> RECORDS FOR THIS TASK:
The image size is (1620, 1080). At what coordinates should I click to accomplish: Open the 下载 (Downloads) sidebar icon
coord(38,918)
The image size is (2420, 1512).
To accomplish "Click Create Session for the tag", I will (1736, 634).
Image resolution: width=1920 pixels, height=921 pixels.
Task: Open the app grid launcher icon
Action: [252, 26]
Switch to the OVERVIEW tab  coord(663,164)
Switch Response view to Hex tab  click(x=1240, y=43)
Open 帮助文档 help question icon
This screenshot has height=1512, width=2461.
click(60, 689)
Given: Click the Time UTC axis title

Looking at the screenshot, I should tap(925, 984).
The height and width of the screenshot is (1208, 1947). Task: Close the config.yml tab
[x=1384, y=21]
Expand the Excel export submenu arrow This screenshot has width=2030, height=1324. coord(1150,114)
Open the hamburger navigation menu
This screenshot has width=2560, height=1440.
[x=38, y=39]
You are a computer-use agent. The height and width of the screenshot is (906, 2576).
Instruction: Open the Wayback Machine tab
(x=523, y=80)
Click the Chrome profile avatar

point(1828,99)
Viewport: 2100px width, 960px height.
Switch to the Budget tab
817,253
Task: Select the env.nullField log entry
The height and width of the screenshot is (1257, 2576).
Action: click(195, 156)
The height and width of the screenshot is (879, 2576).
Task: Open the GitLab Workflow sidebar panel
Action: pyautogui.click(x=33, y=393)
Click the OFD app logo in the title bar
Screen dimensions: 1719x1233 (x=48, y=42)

> WHAT THIS TASK INVOLVES:
Only the lines from the one containing "This screenshot has width=2560, height=1440." through the end of the entries above belong in the answer; repeat them exactly.

> EXERCISE RESULT:
This screenshot has width=2560, height=1440.
[x=38, y=39]
You are a computer-use agent. The height and width of the screenshot is (906, 2576).
Instruction: Open the Wayback Machine tab
(x=523, y=80)
Click the Chrome profile avatar

point(1828,99)
Viewport: 2100px width, 960px height.
Switch to the Budget tab
817,253
Task: Select the env.nullField log entry
The height and width of the screenshot is (1257, 2576).
Action: click(195, 156)
The height and width of the screenshot is (879, 2576).
Task: Open the GitLab Workflow sidebar panel
Action: pyautogui.click(x=33, y=393)
Click the OFD app logo in the title bar
Screen dimensions: 1719x1233 (x=48, y=42)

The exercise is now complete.